SUMMER
2003

flashquake Nonfiction

DARTH VEGA
by Peggy Duffy

 

My first car was a 1971 red Vega purchased in 1973 for $800. The previous owner, a fellow high school graduate, had paid $2000 for the car brand new just 20 months before. That should have been my first clue something was amiss.

Darth Vega by Peggy Duffy

Nevertheless, my boyfriend and future husband (car advice notwithstanding) drove the car home, tuned it up and declared it a fine running vehicle. It had a peppy 2-liter, 4-cylinder, overhead cam, aluminum engine. The aluminum engine construction was an innovative design development. It would prove to be a major design flaw.

That well-tuned car remained a fine running vehicle for about two months. One day the engine didn't respond to my practiced synchronization of clutch and gas pedal. It didn't surge, but it didn't quite sputter either. Sort of had this sluggish reaction.

My amateur car mechanic boyfriend stared in puzzlement at the black gunk coating one of the spark plugs he'd put in, decided it was probably defective and replaced it with a new one. The following month we went through a similar scenario, this time with a little less puzzlement, and again the month after that. This sudden fouling and failure of the spark plugs became a habitual cycle, one we no longer met with bewilderment but with dreaded expectation.

Somewhere between the second and third fouled plug, the car's left door stopped opening for no determinable cause. I had to climb in through the passenger side and slide over the emergency brake and stick shift to get to the driver's seat. One frigid January, in the early hours of the morning, I left work and walked across the dark parking lot. I slipped my key into the passenger door, hopped over the icy cold vinyl of the bucket seat, my crotch expertly avoiding those between-the-seat hazards, only to discover about five minutes into warming up the engine that it was just as frigid inside the car as it was outside.

The Vega was heatless.

It was also burning. Oil that is, and at a fantastic rate. My boyfriend was dumping quart after quart into the engine more often than he was replacing spark plugs. Thick, white, viscous smoke blew out the tailpipe when I drove, becoming thicker and denser whenever I stopped for a traffic light. Now these were city streets with a light at the end of every block, all programmed to turn red as a car approached them.

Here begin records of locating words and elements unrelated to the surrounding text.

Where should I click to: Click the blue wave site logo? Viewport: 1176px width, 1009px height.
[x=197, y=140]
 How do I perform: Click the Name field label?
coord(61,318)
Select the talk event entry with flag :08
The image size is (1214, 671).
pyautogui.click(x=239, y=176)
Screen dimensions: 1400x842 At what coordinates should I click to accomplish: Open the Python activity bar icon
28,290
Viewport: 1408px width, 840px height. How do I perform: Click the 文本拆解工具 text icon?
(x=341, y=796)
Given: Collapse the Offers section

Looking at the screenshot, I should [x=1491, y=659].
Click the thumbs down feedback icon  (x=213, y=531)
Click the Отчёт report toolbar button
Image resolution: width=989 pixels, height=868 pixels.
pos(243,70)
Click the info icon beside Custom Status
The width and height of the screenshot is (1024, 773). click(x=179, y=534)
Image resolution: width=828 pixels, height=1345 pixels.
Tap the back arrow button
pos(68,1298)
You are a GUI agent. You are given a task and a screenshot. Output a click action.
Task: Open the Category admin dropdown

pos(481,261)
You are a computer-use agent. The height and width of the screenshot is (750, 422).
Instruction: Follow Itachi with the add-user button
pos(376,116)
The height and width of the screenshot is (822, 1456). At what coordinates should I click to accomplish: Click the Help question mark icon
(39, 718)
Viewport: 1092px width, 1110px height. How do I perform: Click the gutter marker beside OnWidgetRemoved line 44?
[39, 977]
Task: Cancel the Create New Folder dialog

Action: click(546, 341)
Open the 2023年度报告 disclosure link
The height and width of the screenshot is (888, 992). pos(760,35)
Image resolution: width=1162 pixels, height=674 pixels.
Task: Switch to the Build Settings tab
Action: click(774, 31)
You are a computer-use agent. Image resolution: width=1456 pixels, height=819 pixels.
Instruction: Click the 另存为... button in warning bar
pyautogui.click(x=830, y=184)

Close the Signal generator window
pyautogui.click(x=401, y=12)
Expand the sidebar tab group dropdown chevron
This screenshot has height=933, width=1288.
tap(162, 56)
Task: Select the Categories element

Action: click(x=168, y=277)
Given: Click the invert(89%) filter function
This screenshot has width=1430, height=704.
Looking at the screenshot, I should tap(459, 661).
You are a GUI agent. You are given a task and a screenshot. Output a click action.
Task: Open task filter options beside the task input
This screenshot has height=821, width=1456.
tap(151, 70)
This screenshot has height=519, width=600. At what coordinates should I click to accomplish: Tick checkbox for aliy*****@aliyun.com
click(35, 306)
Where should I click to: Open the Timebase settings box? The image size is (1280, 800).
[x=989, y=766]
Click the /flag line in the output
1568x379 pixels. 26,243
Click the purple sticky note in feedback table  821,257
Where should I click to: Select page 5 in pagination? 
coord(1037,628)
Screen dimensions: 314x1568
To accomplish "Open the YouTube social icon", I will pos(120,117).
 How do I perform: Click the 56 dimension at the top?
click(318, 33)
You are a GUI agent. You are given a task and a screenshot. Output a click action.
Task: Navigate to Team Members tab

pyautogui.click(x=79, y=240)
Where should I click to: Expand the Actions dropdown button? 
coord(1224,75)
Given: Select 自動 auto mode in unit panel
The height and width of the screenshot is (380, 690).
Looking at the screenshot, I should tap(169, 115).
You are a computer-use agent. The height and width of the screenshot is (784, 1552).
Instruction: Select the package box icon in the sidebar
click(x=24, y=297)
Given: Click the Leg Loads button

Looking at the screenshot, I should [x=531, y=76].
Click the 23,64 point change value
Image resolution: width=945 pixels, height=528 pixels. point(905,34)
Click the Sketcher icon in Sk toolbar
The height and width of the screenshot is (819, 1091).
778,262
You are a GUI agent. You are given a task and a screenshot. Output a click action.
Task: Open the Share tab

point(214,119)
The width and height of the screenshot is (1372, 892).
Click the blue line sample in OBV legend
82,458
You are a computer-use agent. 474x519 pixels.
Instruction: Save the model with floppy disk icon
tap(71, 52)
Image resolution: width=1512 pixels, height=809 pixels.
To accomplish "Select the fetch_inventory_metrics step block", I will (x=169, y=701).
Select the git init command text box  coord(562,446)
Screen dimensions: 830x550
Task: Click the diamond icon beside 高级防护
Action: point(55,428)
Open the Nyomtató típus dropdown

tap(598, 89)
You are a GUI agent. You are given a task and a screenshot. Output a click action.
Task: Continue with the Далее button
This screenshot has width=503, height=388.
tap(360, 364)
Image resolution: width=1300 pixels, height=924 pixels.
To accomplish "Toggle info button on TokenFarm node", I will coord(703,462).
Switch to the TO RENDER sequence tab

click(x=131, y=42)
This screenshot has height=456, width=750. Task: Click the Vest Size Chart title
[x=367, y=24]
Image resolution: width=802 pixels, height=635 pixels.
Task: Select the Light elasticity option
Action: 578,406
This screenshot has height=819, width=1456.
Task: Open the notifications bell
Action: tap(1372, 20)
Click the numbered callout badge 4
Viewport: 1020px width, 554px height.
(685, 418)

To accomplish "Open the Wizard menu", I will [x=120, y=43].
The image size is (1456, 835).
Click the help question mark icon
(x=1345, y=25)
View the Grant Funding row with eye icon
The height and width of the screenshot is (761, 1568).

This was also a time when people were becoming environmentally aware, and they didn't hold back on the accusatory looks as I sat at these red lights, engine idling, surrounded by a mushroom cloud of unburned hydrocarbons. I admit it. I am single-handedly responsible for polluting a small section of the Bronx that year. I assume no responsibility for New Jersey, however.

Eventually I had to face the truth. The car was worth more on the books than on the streets. I started to leave the Vega with its doors unlocked and windows rolled down, key chain dangling from the ignition like an open house party invitation. Soon I stopped bothering to turn off the engine, double-parking while I did my errands, aiming to make the car an easy get-away vehicle.

I knew no self-respecting car thief would be enticed because, short of a replacement engine, the car was undriveable without constantly replenishing water and oil. These cars had a reputation on the streets. But I hoped some desperate drug addict might drive the Vega off for parts so I could collect on the insurance. I came to realize, however, that when you own a three-year-old car predisposed to a cracked aluminum engine, resulting in water from the cooling system leaking into the oil, there aren't enough cars out there in good enough working order to require parts.

We ultimately pawned the Vega off on an eager car dealer who offered, sight unseen, to give us $100 toward a trade-in on a new Subaru. Half a mile from the dealership, my boyfriend turned off the engine and coasted into the parking lot. The salesman came running out of the showroom, frantically waving us and the car away. Fortunately we'd had the forethought to remove the license plates. As we both leapt in turn out the passenger door, the salesman screaming, "No, no, I can't take it," my boyfriend said, "Too late. We've already cancelled the insurance and returned the plates."

We left the key in the ignition and settled for $50.